We all know time goes fast from time we’re aware of the calendar on the wall until we’re discussing retirement and beyond. Who could have guessed this little wine column would enjoy the success it has when it began in October 2007?
From five newspapers, mostly close to home base Crawfordsville, to more than 20 newspapers and websites across the state. At one point the column’s reach, based on print circulation numbers reached more than 300,000 Hoosier, Michigan, and Illinois homes. I only had one small paper in each of the two neighboring states but they’re worth including.
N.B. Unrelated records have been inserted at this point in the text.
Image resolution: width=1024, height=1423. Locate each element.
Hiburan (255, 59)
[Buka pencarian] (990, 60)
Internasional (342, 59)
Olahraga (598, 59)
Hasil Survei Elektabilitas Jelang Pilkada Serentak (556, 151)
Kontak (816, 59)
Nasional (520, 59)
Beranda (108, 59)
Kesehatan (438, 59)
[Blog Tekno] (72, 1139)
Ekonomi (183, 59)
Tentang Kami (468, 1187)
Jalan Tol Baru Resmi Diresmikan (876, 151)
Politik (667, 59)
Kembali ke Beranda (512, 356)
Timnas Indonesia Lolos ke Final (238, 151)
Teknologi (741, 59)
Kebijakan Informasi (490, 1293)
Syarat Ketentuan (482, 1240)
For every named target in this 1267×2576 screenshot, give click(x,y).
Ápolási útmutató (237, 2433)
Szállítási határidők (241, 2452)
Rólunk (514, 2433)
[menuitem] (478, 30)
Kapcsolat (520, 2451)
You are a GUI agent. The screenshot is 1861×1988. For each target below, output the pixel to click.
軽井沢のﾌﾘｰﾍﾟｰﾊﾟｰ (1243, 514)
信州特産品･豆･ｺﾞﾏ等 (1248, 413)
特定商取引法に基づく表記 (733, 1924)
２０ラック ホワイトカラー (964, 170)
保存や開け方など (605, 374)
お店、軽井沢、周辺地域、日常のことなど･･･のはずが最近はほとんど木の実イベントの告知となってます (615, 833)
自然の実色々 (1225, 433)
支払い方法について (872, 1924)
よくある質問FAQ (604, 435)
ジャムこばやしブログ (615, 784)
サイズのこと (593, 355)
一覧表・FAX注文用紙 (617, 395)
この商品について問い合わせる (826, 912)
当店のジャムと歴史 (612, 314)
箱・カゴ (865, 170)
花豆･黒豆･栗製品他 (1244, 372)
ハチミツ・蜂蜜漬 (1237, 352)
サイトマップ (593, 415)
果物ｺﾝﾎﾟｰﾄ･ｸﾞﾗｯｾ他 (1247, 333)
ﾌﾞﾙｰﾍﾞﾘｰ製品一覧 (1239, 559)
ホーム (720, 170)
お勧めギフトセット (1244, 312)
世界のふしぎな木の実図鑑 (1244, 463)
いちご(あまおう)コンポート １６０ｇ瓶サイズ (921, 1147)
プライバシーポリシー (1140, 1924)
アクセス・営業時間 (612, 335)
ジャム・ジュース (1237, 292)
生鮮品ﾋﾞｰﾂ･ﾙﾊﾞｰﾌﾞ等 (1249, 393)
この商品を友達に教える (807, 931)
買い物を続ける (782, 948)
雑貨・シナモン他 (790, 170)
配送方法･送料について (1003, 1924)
Today the number reached is harder to determine because several newspaper companies run the column as exclusive to their website instead of print. That’s okay because it still expands reach. If I had to figure out the number of homes I’d safely guess 200,000-250,000 homes.
That was always the goal to reach as many people as possible with some wine education. Arguably, the column has done that. It has also afforded me numerous opportunities to learn more about wine. The most impactful result was several press trips I participated in, and reported on here, to some of the great wine regions of the world. In 2010, I visited Paso Robles and it was back to California in January 2011 to Mendocino.
But the big year for me was 2012. I took a press trip to Montpelier, France, in the Languedoc wine region for the world’s biggest organic wine trade show. That summer was another trip to the beautiful city of Bordeaux. In the fall, it was a quick trip to Chablis and its delicious whites in northern-most Burgundy.
I have led a couple of wine tourism trips in that time. The first trip to Oregon, which I’m thinking of repeating in 2018, really had an impact on my guests. I took four couples to Burgundy, France, in 2016 and it was my first as well. It takes a lot of time to comprehend the complexities of great Burgundy so I’m sure I’ll be going back.
The important thing about all those trips is I always tried to take you along here and on my blog.
More important than what Grapes Sense has done for the author is what I hope it has done for you. The most consistent message through 231 500-700 word columns has been to try new things, new grapes, and new price points. Visit winemakers and ask lots of questions about what they do. And always remember you learn more about wine in the vineyard than the winery.
For the future, I’m not sure. I still enjoy writing the column and seldom have much trouble with finding topics. Perhaps a bit more focus on food in coming months and a narrower look at some wines and wineries.